- Relator(a)
- Ministro Felix Fischer
- Órgão julgador
- Quinta Turma
- Data do julgamento
- 27/06/2017
- Data de publicação
- 01/08/2017
STJ – Acórdão, Rel. Ministro Felix Fischer, Quinta Turma, j. 27/06/2017, p. 01/08/2017
AGRAVO REGIMENTAL NO AGRAVO EM RECURSO ESPECIAL. HOMICÍDIO QUALIFICADO. NULIDADE. DEBATES. TRIBUNAL DO JÚRI. MATÉRIA NÃO IMPUGNADA NA SESSÃO DE JULGAMENTO. PRECLUSÃO. IMPOSSIBILIDADE. LEITURA DE TRECHO DA PRONÚNCIA. NULIDADE. NÃO OCORRÊNCIA. I - Mostra-se correto o v. acórdão recorrido, tendo em vista que se encontra em consonância com o entendimento estabelecido na jurisprudência desta Corte Superior de Justiça, no sentido de que 'as nulidades ocorridas em plenário do Tribunal do Júri devem ser arguidas no momento próprio, ou seja, logo depois de ocorrerem, e registradas na ata da sessão de julgamento, sob pena de preclusão (precedentes)' (AgRg no REsp n. 1.518.220/MG, Quinta Turma, de minha relatoria, DJe de 11/11/2016). II - Como ressaltado pelo ilustre representante ministerial, em seu d. parecer, "como bem destacado na decisão de inadmissibilidade, operou-se a preclusão, pois, a teor do art. 571, VIII, do CPP, as nulidades deverão ser argüidas: as do julgamento em plenário, em audiência ou sem sessão do tribunal, logo depois de ocorrerem". III - Ainda que se supere esse óbice de natureza procedimental, o pleito não tem condições de prosperar, pois de acordo com o eg.
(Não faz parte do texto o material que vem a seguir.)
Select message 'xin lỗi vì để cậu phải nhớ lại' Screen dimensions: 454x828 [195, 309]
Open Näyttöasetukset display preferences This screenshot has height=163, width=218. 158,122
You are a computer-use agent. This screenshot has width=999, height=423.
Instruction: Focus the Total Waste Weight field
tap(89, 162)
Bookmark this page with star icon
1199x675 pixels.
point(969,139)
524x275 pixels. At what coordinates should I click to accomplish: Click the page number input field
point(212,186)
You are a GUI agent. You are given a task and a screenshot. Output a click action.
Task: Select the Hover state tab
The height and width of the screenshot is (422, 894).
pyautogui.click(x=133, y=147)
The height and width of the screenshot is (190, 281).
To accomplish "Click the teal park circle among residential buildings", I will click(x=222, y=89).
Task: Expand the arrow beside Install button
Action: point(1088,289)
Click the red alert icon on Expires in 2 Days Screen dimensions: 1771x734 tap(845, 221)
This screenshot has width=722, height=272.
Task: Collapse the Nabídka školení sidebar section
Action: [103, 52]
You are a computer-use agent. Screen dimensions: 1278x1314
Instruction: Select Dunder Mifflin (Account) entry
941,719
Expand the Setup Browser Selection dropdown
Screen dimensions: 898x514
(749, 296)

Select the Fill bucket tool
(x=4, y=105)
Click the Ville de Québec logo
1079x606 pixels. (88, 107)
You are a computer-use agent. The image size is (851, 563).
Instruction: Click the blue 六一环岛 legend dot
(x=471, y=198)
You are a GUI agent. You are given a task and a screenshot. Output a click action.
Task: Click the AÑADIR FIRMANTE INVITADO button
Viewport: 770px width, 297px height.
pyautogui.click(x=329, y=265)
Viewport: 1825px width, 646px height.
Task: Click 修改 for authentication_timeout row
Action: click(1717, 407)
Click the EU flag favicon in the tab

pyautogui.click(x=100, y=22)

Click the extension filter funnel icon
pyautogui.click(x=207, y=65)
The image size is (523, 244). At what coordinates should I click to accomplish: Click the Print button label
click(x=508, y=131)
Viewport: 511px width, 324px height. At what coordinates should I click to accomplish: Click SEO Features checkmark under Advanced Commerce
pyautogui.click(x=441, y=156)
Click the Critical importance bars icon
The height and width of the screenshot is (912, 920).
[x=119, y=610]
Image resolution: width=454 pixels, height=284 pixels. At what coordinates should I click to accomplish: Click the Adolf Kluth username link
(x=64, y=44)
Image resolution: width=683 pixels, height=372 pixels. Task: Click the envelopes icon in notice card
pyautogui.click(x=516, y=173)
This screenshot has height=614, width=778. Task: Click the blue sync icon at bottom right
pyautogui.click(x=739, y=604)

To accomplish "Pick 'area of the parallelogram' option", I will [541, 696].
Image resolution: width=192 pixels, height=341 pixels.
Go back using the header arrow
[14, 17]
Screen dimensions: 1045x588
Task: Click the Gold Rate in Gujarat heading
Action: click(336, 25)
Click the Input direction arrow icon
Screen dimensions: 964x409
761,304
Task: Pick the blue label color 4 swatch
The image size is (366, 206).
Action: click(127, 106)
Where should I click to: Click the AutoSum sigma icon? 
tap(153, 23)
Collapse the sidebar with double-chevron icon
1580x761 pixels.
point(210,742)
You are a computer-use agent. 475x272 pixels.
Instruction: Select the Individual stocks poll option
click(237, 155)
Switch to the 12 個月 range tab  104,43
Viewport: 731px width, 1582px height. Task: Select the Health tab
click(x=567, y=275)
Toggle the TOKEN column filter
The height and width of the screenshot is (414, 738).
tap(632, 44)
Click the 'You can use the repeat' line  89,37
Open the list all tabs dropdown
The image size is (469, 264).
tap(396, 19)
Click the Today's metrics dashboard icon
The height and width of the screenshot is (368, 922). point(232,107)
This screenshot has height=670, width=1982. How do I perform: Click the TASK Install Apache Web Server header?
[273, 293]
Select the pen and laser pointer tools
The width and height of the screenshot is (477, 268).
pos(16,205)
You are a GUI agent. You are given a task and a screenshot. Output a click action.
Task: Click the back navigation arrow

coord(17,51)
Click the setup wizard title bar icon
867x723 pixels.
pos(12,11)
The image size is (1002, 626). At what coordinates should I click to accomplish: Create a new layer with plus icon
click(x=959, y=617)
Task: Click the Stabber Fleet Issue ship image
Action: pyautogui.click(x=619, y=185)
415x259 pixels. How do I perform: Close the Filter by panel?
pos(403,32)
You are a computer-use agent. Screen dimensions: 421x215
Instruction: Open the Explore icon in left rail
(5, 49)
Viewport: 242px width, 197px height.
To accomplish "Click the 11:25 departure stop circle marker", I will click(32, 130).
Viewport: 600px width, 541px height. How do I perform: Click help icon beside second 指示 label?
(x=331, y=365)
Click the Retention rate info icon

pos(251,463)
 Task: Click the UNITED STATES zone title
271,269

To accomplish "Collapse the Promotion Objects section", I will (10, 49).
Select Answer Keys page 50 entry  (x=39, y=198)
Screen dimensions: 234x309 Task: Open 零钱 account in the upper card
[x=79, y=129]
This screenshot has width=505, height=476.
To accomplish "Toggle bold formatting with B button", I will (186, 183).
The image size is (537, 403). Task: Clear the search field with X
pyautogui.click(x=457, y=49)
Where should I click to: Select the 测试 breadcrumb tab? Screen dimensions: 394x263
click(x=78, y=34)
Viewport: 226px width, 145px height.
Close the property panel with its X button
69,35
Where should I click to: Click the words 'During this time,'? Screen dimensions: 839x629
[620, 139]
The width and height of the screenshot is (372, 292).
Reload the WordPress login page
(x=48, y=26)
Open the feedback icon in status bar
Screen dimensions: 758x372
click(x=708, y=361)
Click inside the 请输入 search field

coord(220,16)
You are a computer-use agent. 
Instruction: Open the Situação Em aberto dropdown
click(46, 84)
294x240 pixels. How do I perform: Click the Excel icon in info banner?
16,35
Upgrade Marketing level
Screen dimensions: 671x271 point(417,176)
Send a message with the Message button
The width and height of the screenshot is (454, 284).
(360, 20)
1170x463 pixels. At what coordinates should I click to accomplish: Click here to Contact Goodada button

Tribunal de origem, a menção à decisão de pronúncia foi feita "apenas como histórico do processo e não como argumento de autoridade". Quanto ao tema, "esta Corte Superior, em inúmeros julgados, já reconheceu que mera menção ou mesmo leitura da pronúncia não implica, obrigatoriamente, a nulidade do julgamento, até mesmo pelo fato de os jurados possuírem amplo acesso aos autos. Assim, somente fica configurada a ofensa ao art. 478, I, do Código de Processo Penal se as referências forem feitas como argumento de autoridade que beneficie ou prejudique o acusado" (AgRg no AREsp n. 300.837/SP, Sexta Turma, Rel. Ministro Sebastião Reis Júnior, DJe de 31/10/2014). Agravo regimental não provido. (AgRg no AREsp n. 978.032/MG, relator Ministro Felix Fischer, Quinta Turma, julgado em 27/6/2017, DJe de 1/8/2017.)